Reduce PI Industries Ltd for the Target Rs.3,650 By Emkay Global Financial Services Ltd
H2 guidance revised to cautiously optimistic
PI’s Q2 EBITDA at Rs5.4bn (-14% YoY; +4% QoQ) was above our estimate/consensus expectations. The CSM exports business (excluding pharma) fell 18% YoY (-5% QoQ), led by a ~17% volume decline on deferment in customer delivery schedule. Margin remained healthy due to a better product mix. Domestic agchem fell ~13% YoY, led by ~9% volume decline, on lower sales in the biological portfolio due to regulatory suspension (now cleared; expect a gradual pick-up in sales). The mgmt guided for a cautiously optimistic H2 outlook, on committed customer offtake plans. However, we believe, owing to ~12% decline in H1FY26 sales and a muted outlook for Q3, the company will register a low single-digit dip in FY26 revenues on a YoY basis. Thus, we cut our FY26/27/28 EPS estimates by 7-8%, to factor in revenue dip for FY26 and the mgmt’s expectation of a recovery in the overall agchem market from H2CY26. We retain REDUCE, with an unchanged TP of Rs3,650 (rollover to Sep-27E EPS).

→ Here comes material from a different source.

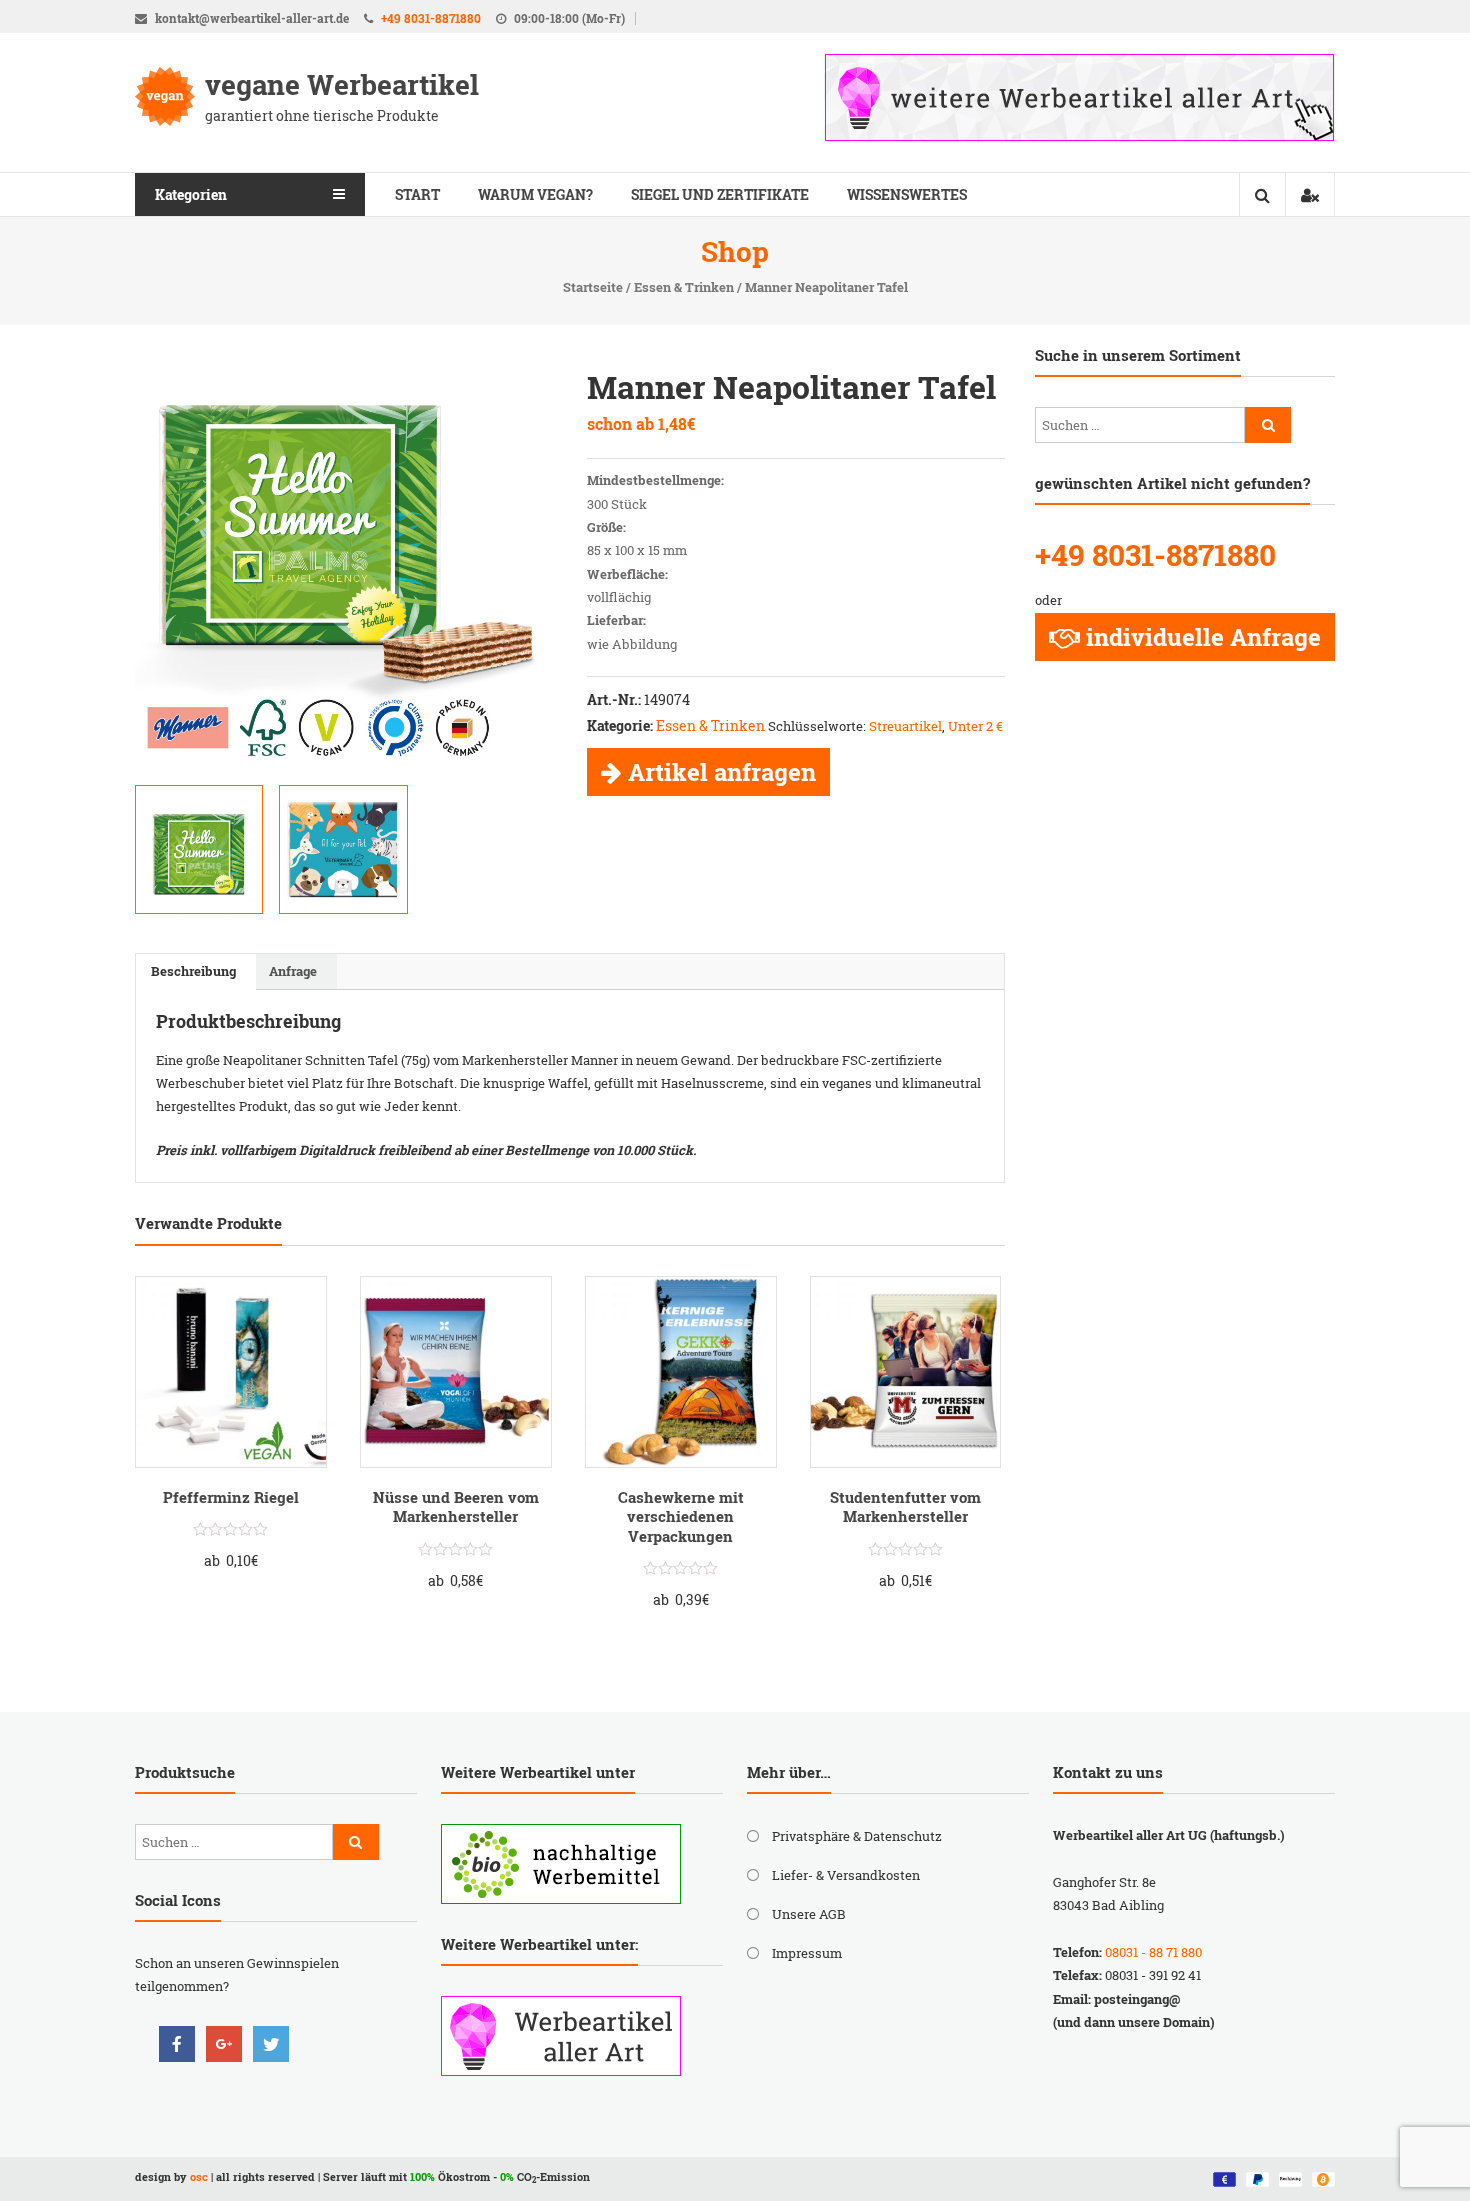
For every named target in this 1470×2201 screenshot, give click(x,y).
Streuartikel (905, 726)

The management guides for a cautiously optimistic outlook for H2
The mgmt’s outlook remains cautiously optimistic for H2, backed by committed customer offtake. The company guided for a pickup in Q4FY26; however, Q3 is expected to remain muted. We build in a low single-digit decline in FY26 (-4% YoY for overall revenues, -8% for CSM exports). The mgmt expects a recovery in the overall agchem market in H2FY26; the current environment, though, remains uncertain, led by macro uncertainties and environmental challenges. PI stayed with its EBITDA margin guidance of 25-27% for FY26, even though H1 margins were higher at ~28%. In H1, contract assets increased by ~Rs4.5bn as the company recorded revenues for the orders that were in place and for which deliveries had been deferred (we believe this was for pyroxasulfone inventory).

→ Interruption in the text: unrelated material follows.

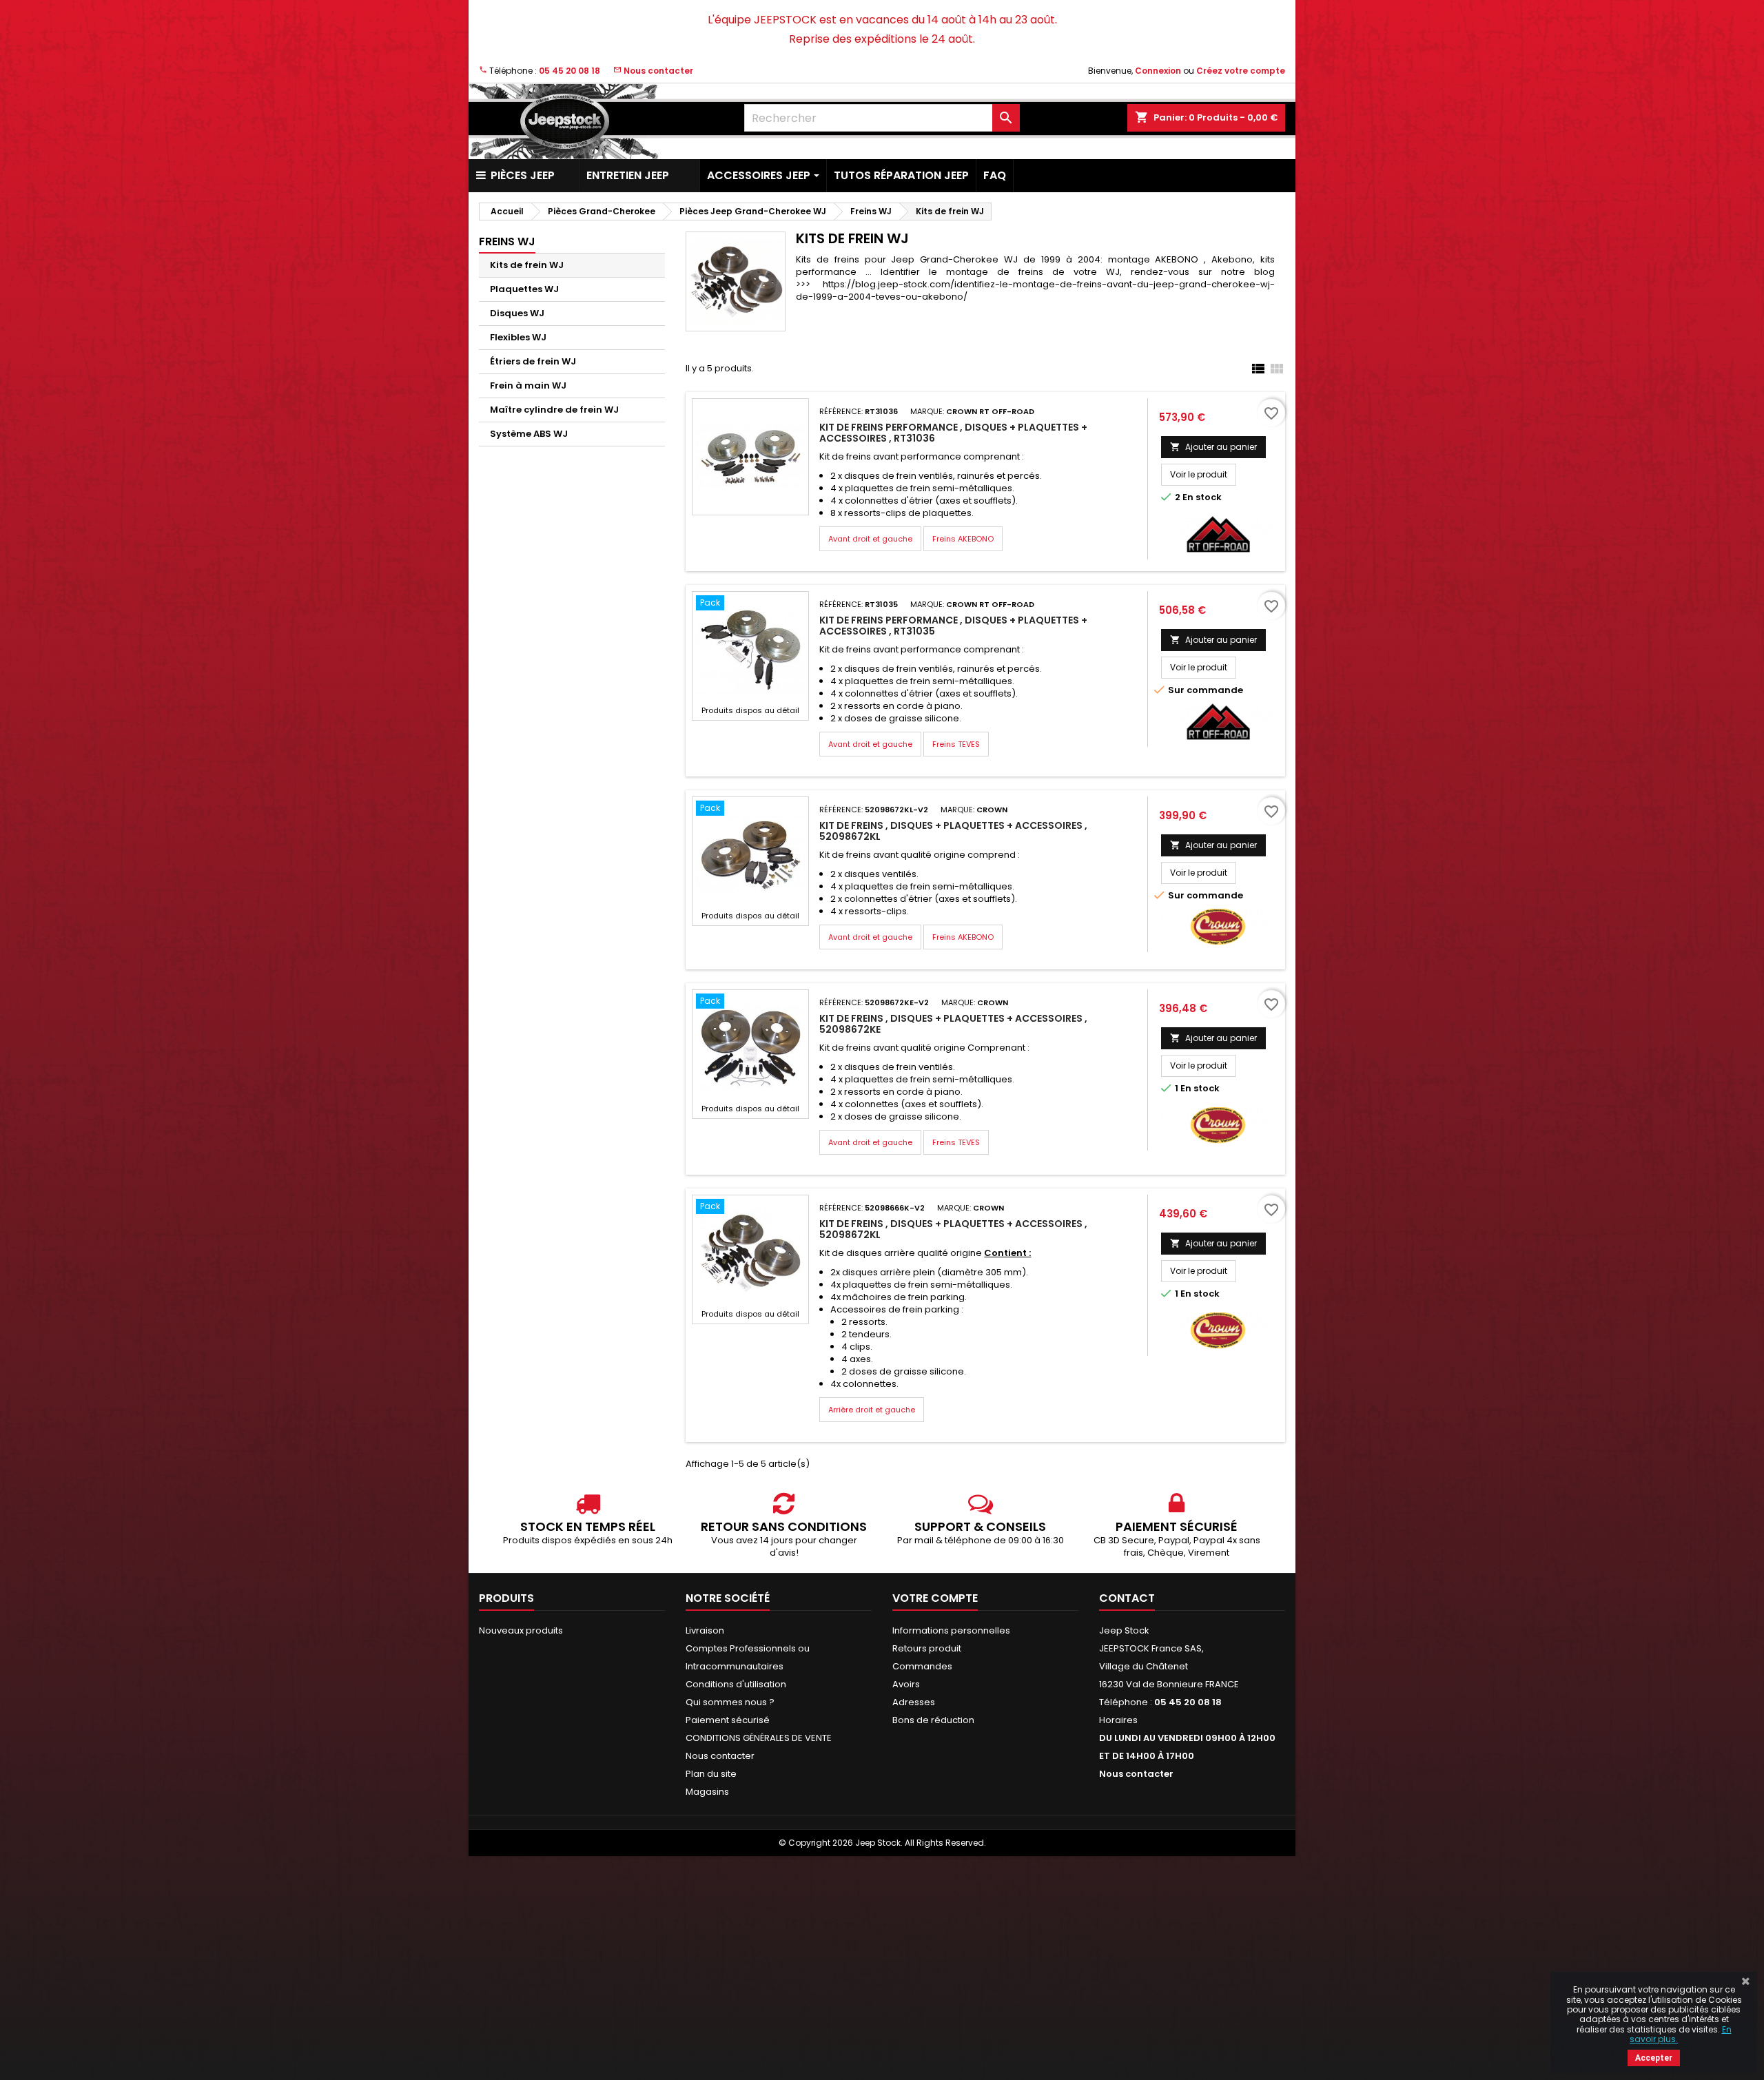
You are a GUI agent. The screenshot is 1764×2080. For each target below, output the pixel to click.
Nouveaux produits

Agchem exports declined ~18% YoY in Q2; pharma investments continued
CSM exports business posted revenue of Rs14.1bn in Q2FY26 (-18% YoY; -5.3% QoQ) due to volume growth of ~17%, though offset by minor price erosion, and ~27% YoY growth in new products commercialized over the last 3 years, in line with its business plan and customer delivery schedule. The pharma business saw revenue of Rs634mn in Q2 and PBT loss of Rs654mn, owing to higher overheads on increased employee cost and a few one-off processing-related costs. PI onboarded 7 customers in H1. The company is focused on improving business development and the strong R&D pipeline (with late-stage molecules). It expects pharma revenue to grow 3x over the next 3-4 years.

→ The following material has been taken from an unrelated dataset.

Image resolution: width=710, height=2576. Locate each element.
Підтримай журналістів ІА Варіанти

Domestic business declined ~13% YoY, impacted by regulatory transitions
The domestic segment’s revenue was Rs4bn (-13% YoY), led by a mix of volume and price decline of 9%/4%, respectively. The business was impacted by erratic rainfall in key cropping regions which impacted demand, along with a ban on the biological portfolio (pending states’ approvals). The mgmt expects a strong rabi season (increase in rice and corn acreages) due to higher reservoir levels and favorable commodity prices.